BEGIN

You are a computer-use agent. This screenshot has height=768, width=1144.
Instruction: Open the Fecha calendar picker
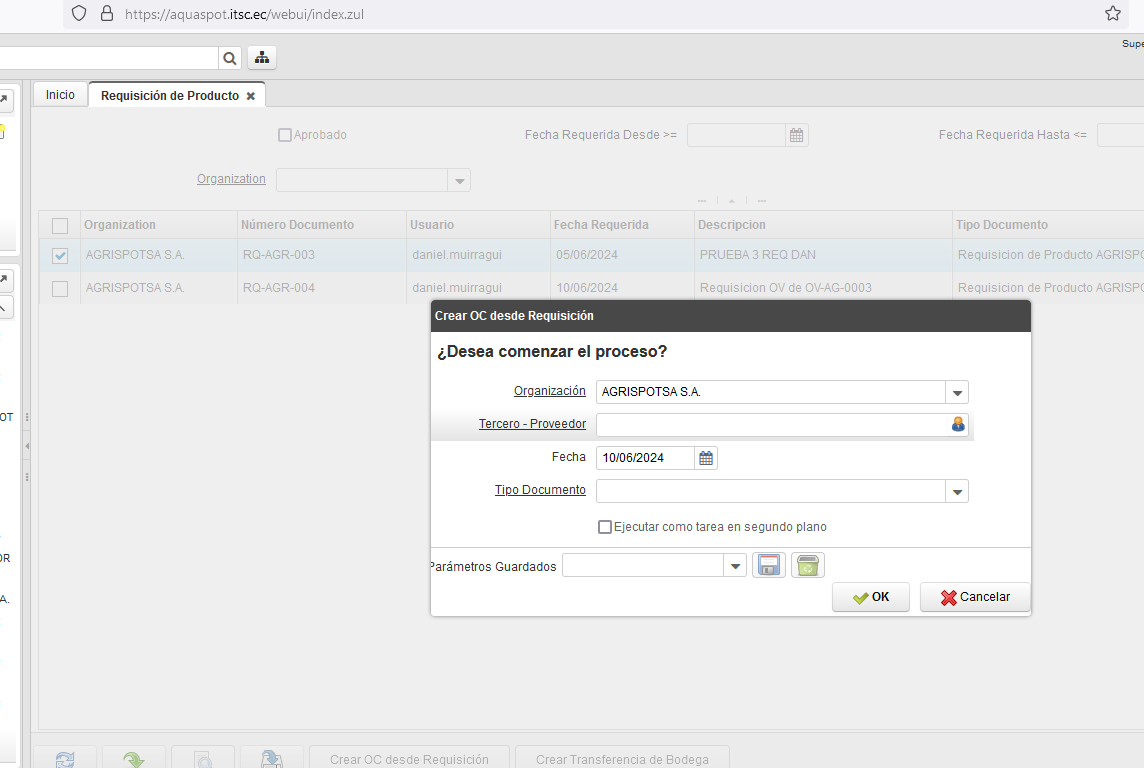pyautogui.click(x=706, y=458)
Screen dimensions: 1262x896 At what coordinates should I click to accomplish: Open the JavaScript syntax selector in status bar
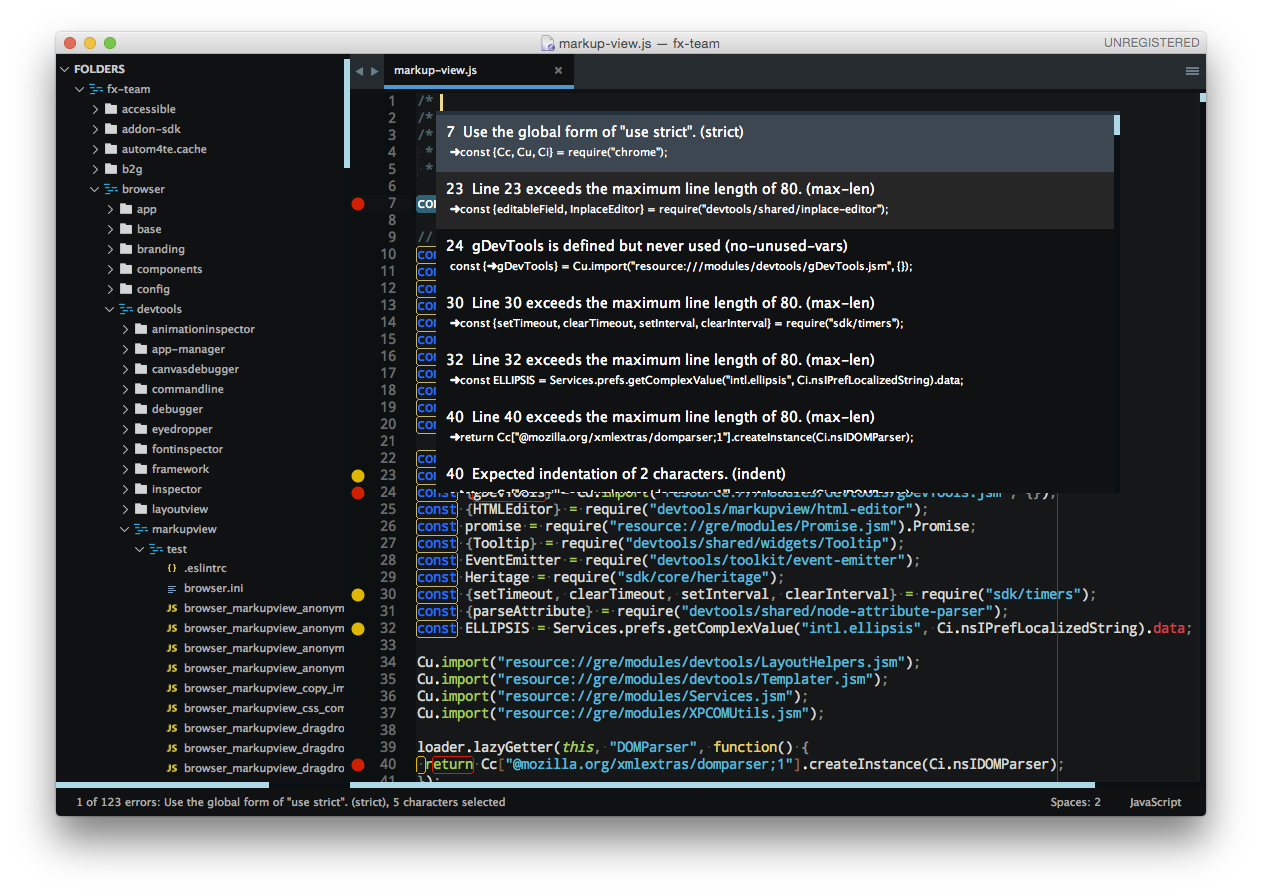tap(1155, 801)
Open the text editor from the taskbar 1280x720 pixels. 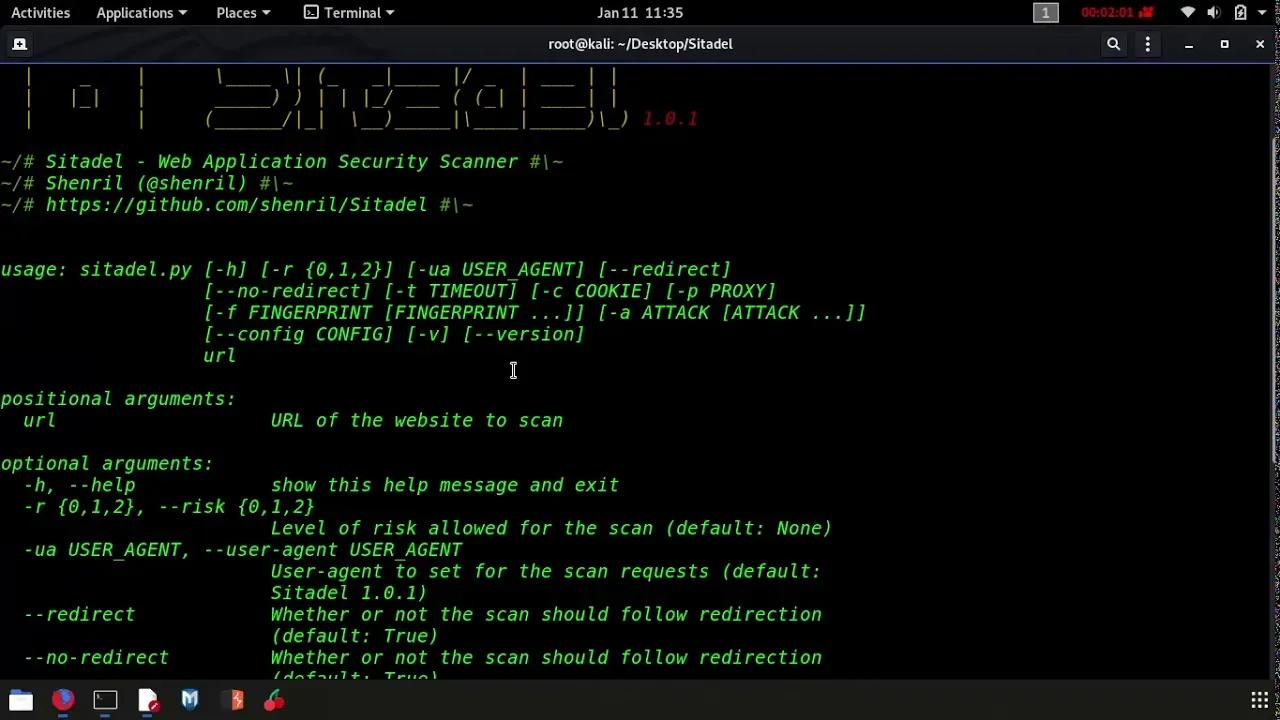click(148, 700)
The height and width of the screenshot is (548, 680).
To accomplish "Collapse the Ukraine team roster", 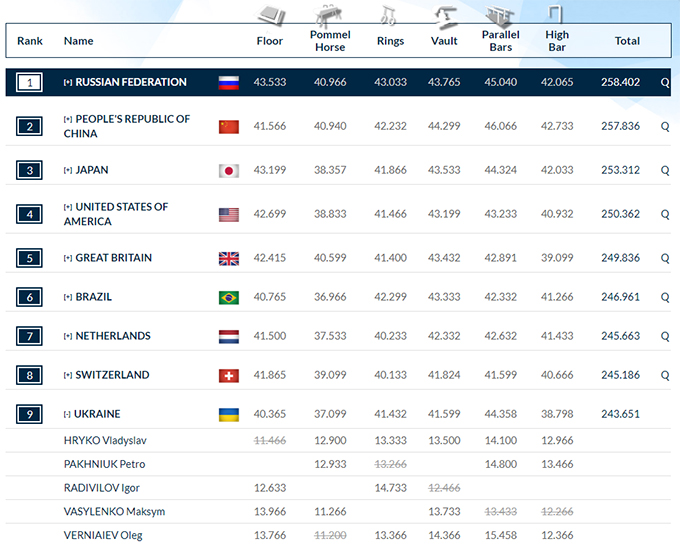I will 68,415.
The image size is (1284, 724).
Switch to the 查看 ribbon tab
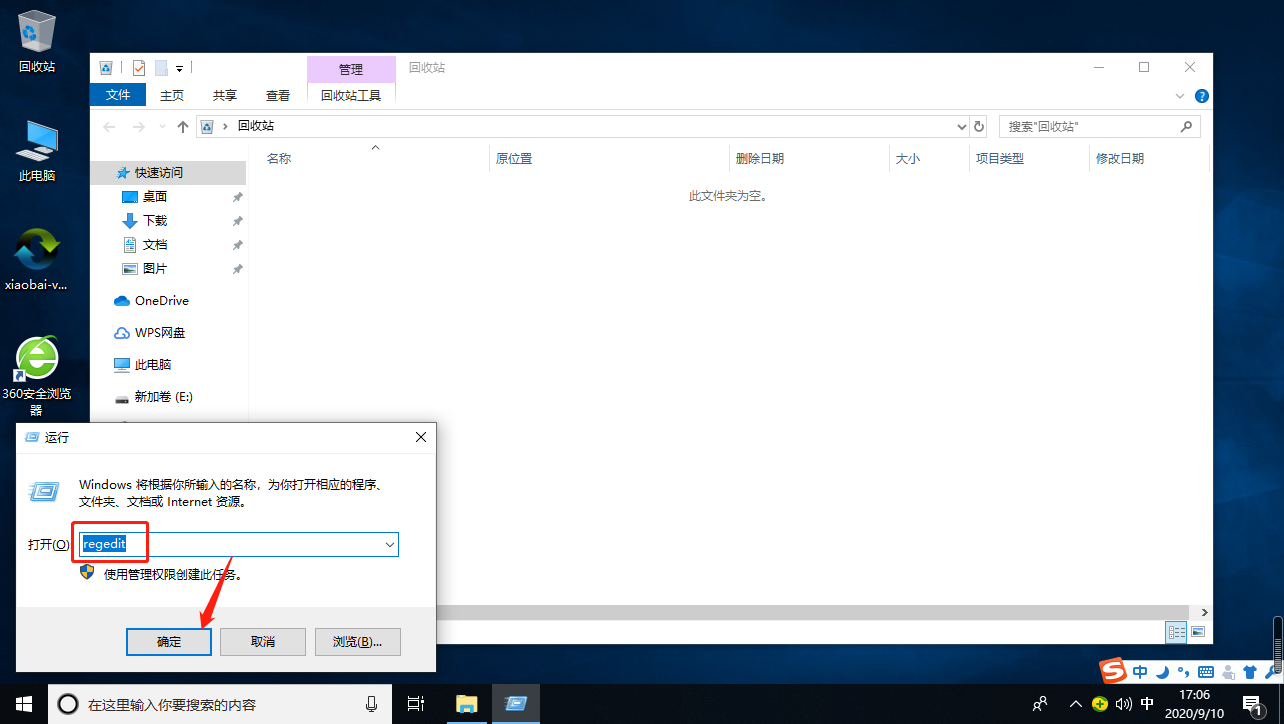pyautogui.click(x=277, y=95)
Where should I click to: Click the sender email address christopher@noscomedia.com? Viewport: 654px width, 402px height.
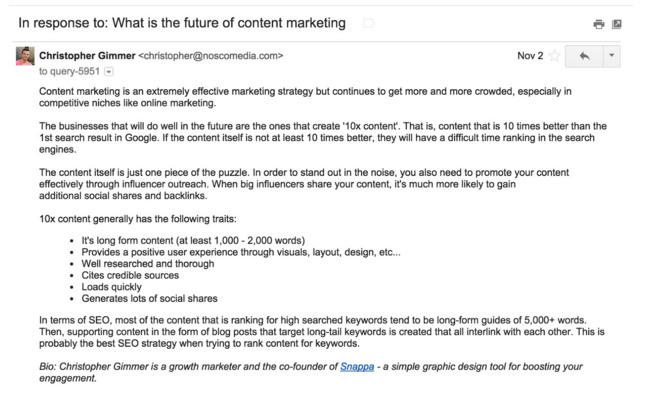[216, 56]
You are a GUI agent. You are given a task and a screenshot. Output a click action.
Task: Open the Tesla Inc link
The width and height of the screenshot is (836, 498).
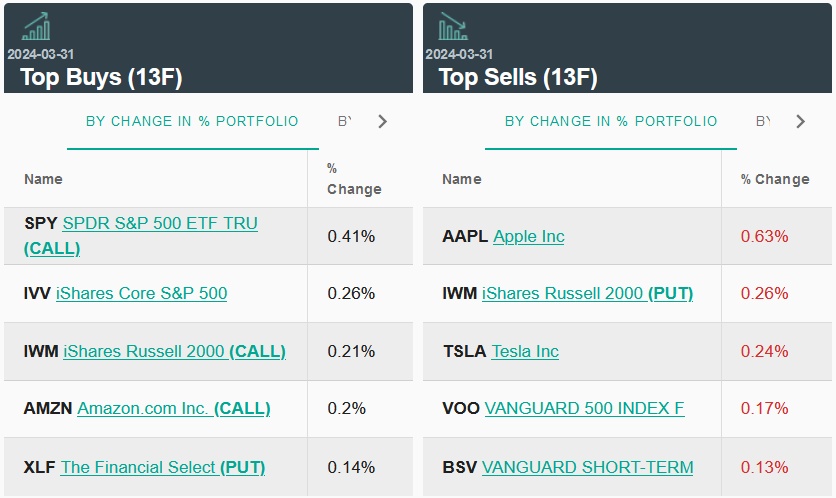click(525, 351)
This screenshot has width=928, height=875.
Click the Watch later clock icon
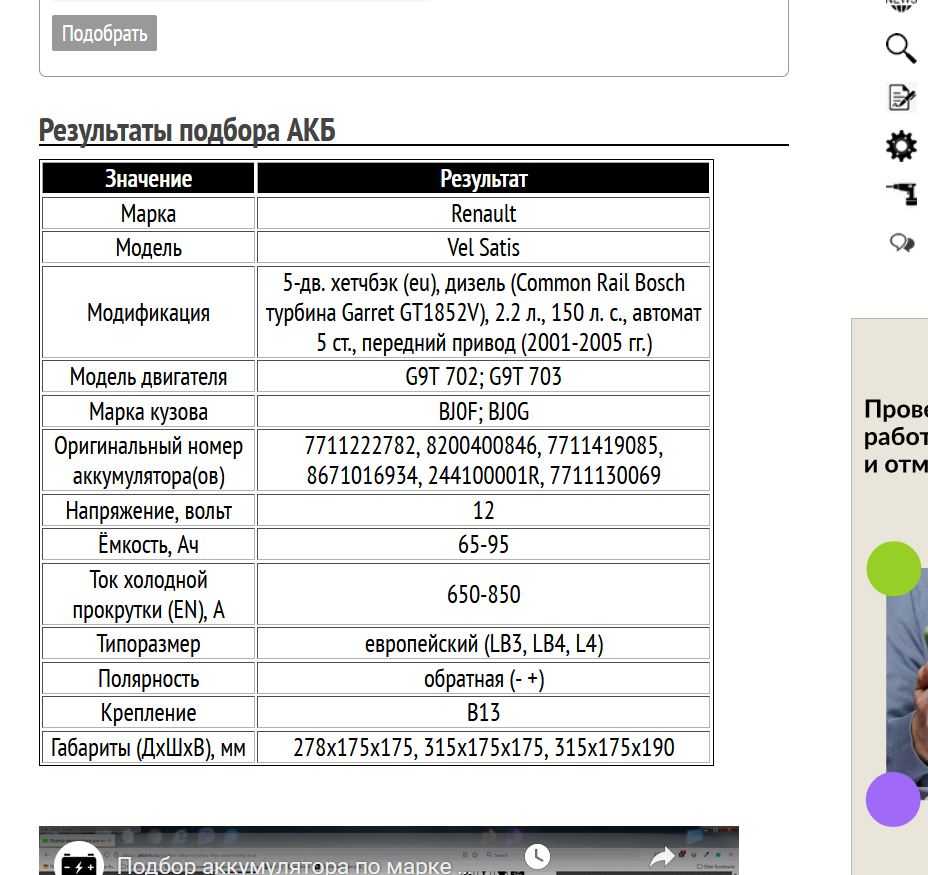click(x=537, y=856)
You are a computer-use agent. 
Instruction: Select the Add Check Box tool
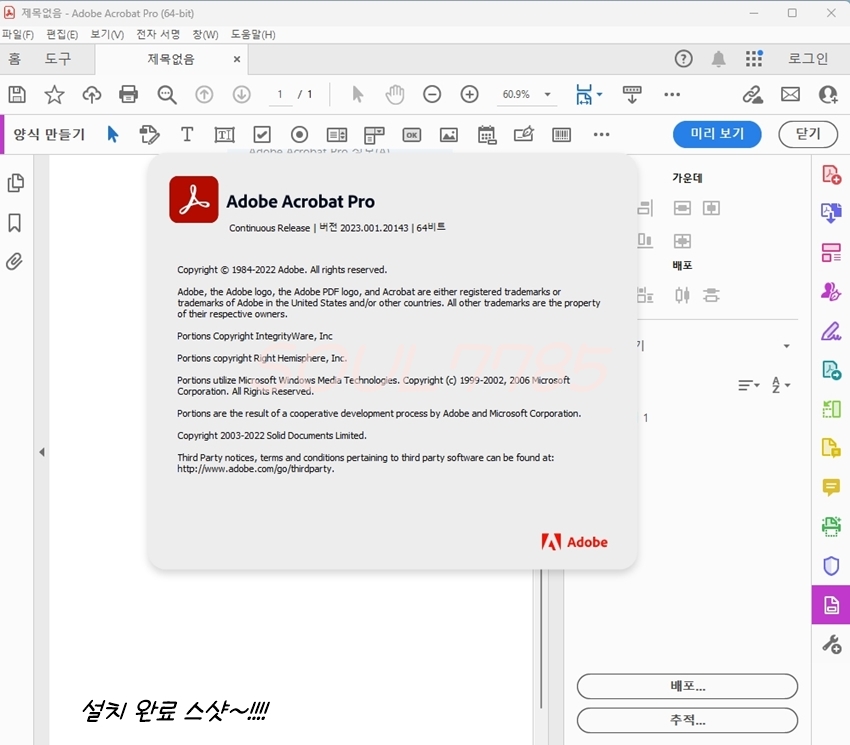click(262, 134)
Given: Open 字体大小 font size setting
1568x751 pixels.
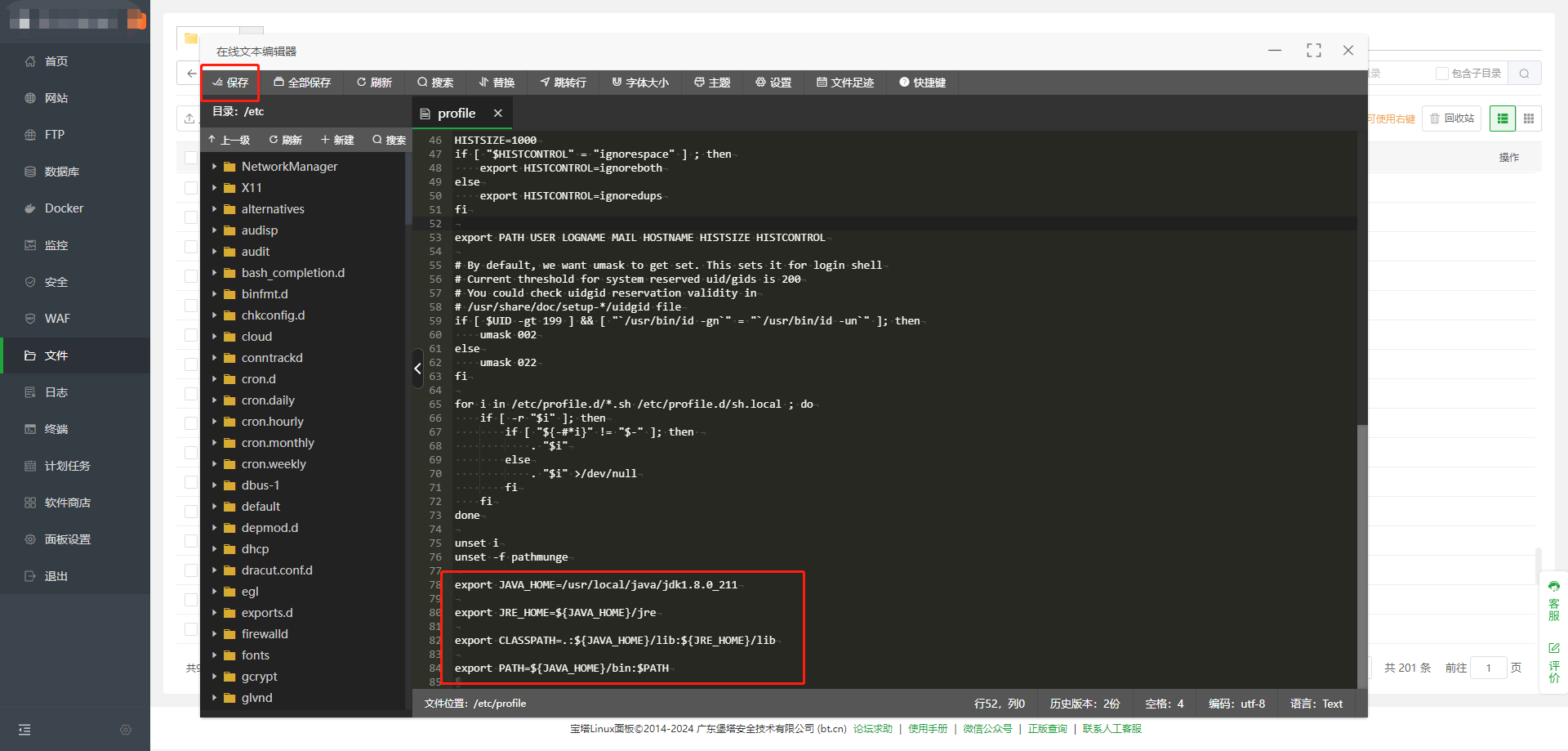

END

What needs to be done - For the listing above, identify each line bearing "This".

Answer for the task -
You are a computer-use agent. This screenshot has height=768, width=1144.
This screenshot has width=928, height=875.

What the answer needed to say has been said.